Bureaucrats face perverse incentives compared with those faced by participants in freed markets. The officials who run government agencies have no money at risk, and the people (as taxpayers) have no choice but to put up with them. (What do you do if you think the head of the FDA, FCC, FTC is incompetent?) Moreover, government agencies are easily subject to regulatory capture, by which the well-connected among the regulated influence or control the regulators — leaving consumers out in the cold with only a false sense of security, which is worse than none at all. (Historically, big firms have favored government regulation over the unpredictable competition of the marketplace, which can make market share a fleeting thing.)
In other words, consumers would be safer without government protection. But that counterintuitive claim must be patiently demonstrated, not merely insisted on. (One disadvantage for libertarians is that most people are ignorant of economics.)
Similarly, workers who look to government for protection from capricious bosses unwittingly leave themselves vulnerable to insidious co-optation by “labor leaders” whose higher priority is sitting at the corporate state’s conference table with the big boys. Real protection would be found in truly worker-based organizations whose rules were not written by a Washington bureaucracy to accommodate the insiders.
Even more important, abolition of the myriad ways by which government rigs the market would maximize workers’ bargaining power. These ways include the many impediments to starting small-scale home-based businesses and cooperative neighborhood enterprises, impediments that harm low-income people most of all, who are already hampered by the rotten product delivered by government schools. Killing occupational licensing, permit regimes, zoning, intellectual property, and eminent domain would only begin to free us from this virtually guild-ridden economic system.
Libertarians understand that government — because it operates through force and faces no market test from customers free to say no — offers inferior services even when they would be perfectly legitimate if offered privately. (However, not everything the government does would have a legitimate counterpart in the private sector.
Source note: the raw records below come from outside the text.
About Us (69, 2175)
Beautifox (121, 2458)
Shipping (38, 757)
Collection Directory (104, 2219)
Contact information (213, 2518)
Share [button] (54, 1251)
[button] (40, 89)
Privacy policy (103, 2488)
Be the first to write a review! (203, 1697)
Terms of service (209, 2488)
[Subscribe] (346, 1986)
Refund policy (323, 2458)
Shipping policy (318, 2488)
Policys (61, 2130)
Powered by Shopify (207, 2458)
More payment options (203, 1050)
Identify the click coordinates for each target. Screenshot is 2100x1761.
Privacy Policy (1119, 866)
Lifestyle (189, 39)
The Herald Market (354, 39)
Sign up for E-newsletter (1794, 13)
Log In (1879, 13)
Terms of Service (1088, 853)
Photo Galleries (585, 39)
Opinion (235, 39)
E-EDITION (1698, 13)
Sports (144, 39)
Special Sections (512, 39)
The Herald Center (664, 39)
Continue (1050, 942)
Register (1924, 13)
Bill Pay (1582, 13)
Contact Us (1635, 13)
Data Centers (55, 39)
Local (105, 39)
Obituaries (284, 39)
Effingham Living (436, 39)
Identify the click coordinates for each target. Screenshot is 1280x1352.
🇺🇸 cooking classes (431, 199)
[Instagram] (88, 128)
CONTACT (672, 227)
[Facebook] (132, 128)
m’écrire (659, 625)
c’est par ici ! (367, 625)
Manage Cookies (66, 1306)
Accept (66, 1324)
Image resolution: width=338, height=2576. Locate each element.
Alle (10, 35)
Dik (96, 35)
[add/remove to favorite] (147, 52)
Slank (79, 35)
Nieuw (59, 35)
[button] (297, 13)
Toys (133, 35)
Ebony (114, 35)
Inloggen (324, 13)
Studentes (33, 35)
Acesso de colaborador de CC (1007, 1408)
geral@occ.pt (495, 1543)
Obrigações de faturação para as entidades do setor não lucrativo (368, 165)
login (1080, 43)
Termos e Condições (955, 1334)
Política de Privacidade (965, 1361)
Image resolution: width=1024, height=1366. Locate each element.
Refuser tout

Some “services” are intrinsically aggressive.) Libertarians also understand that trusting government to provide those services is a tragic mistake, because bureaucracies inexorably come under the control of those with the most political sway, no matter what the progressives say. On net and contrary to the politicians’ propaganda, wealth tends to be transferred up, not down. That’s how things work.
Libertarians understand these things, or ought to, but most other people don’t. Instead, they see government as a vast mutual-aid society (even if they are unfamiliar with that term): You pay your dues (taxes) and you draw benefits when you qualify under the various programs. If you don’t pay your dues, you are penalized because you agreed to pay them. (Agreed? Presumably by not leaving the country — a highly dubious assumption.) If you don’t like the rules, vote for people who will change them.
Advocates of individual freedom are unlikely to make progress if they don’t educate other people on what’s wrong with this picture.